In this study, motorcyclists at young adult ages are related to predictive factors of severity at a level of injury or fatality. Global records in 2016 placed Colombia in the tenth position worldwide, the third in the region and second in South America in motorcyclist accident. In 2018 Colombia has 8.3 million motorcycles registered. In the last 7 years (2012–2018) the proportion of dead and injured motorcyclists is close to 50% of road users. Analyzing the accident rate of motorcyclists in Colombia and their causality are future investigations essential to improve road safety. The limitations of the study are the sub-registration of data by traffic control entities. If more causal variables are included, the creation of significantly more strategic rules for road safety can be achieved (for example, state and road conditions).

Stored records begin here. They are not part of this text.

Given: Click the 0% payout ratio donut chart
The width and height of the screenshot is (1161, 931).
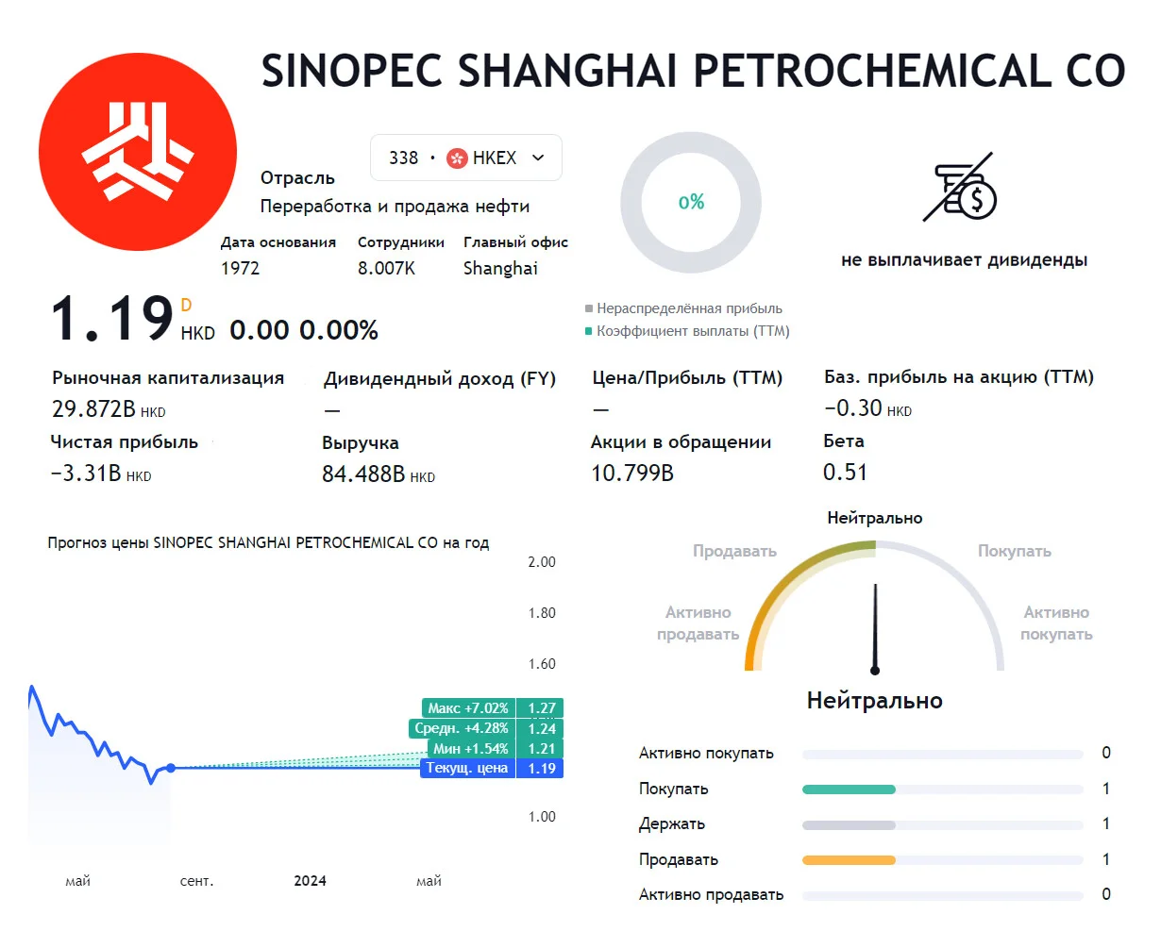Looking at the screenshot, I should point(691,202).
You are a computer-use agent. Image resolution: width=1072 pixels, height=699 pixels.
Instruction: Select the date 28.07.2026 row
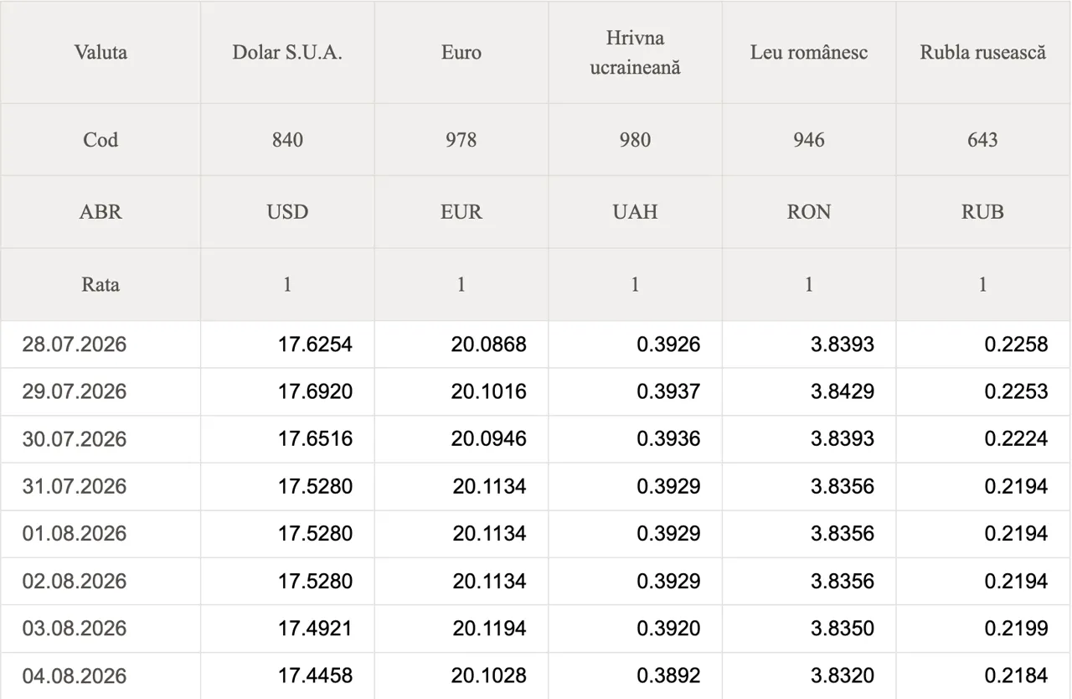point(536,344)
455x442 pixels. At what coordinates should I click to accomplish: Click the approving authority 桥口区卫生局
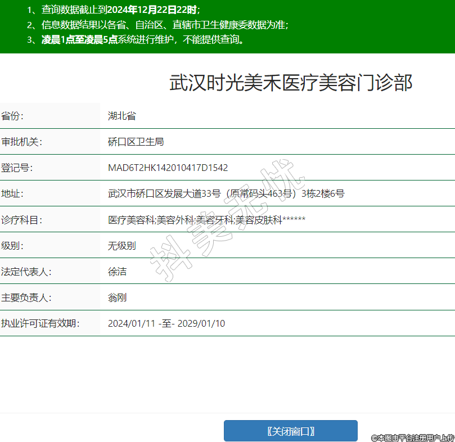(x=136, y=142)
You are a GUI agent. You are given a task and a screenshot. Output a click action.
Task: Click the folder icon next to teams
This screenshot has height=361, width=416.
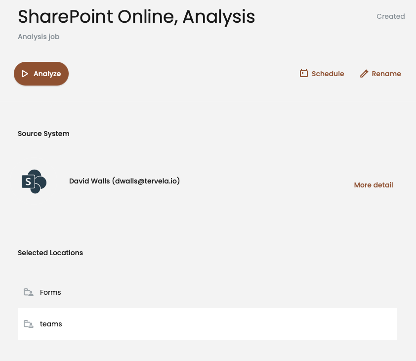28,324
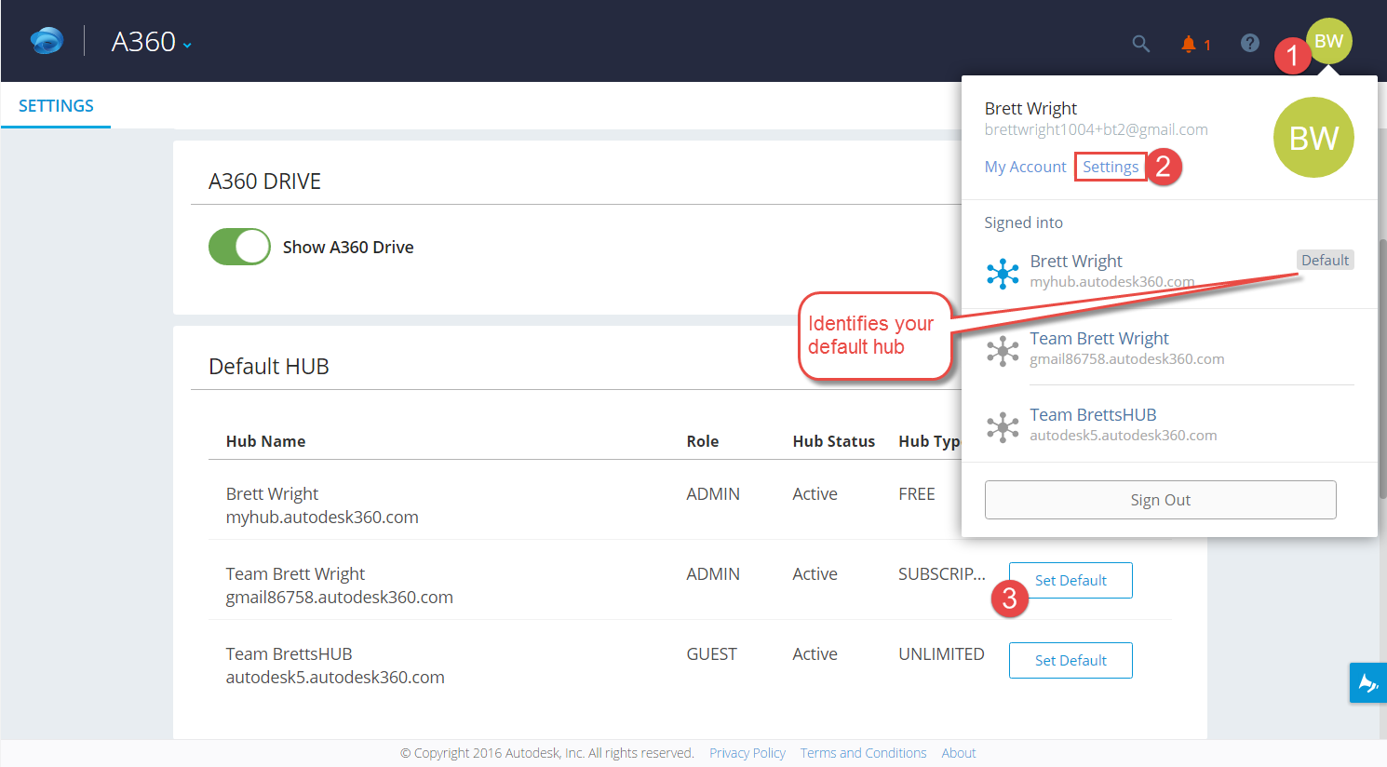This screenshot has height=767, width=1387.
Task: Open My Account from the account panel
Action: click(x=1025, y=166)
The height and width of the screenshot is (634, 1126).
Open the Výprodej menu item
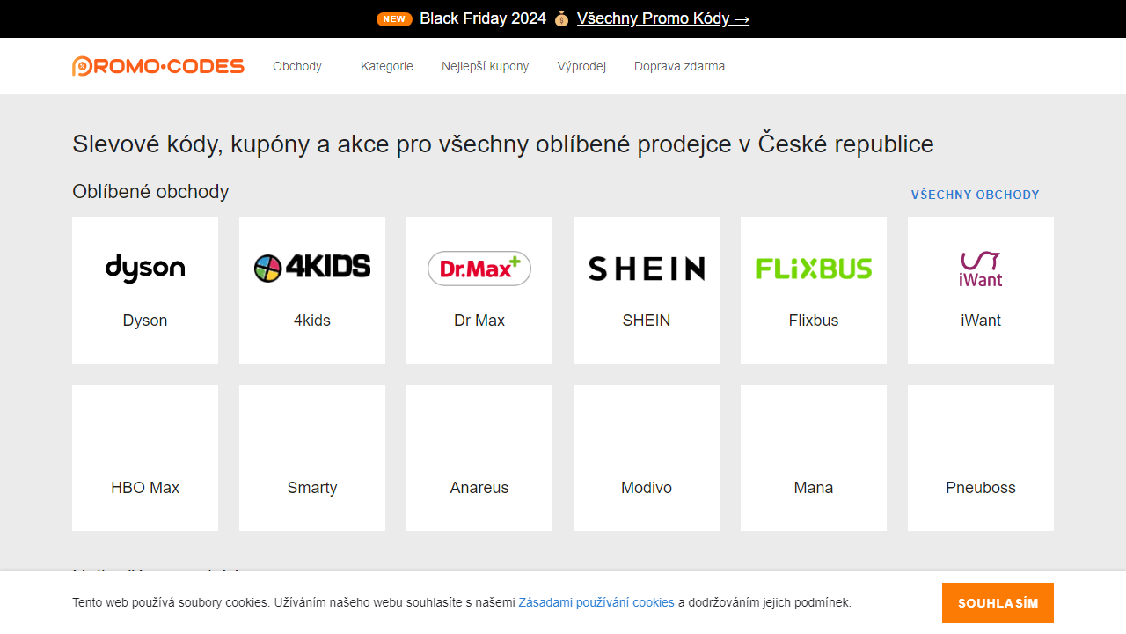tap(581, 66)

This investigation allowed analyzing the accident records of Cartagena (Colombia) with data mining techniques. The rules contribute to the definition of countermeasures, focused on vulnerable users for the reduction of the severity of accidents. The definition of rules from data mining is more effective than analyzing information with a simple descriptive statistical analysis. Because the analysis of the information is done in a correlational way, this contributes to obtain results that are easier to understand and apply. Techniques such as multivariate analysis or black-box techniques require additional steps for the analysis of information.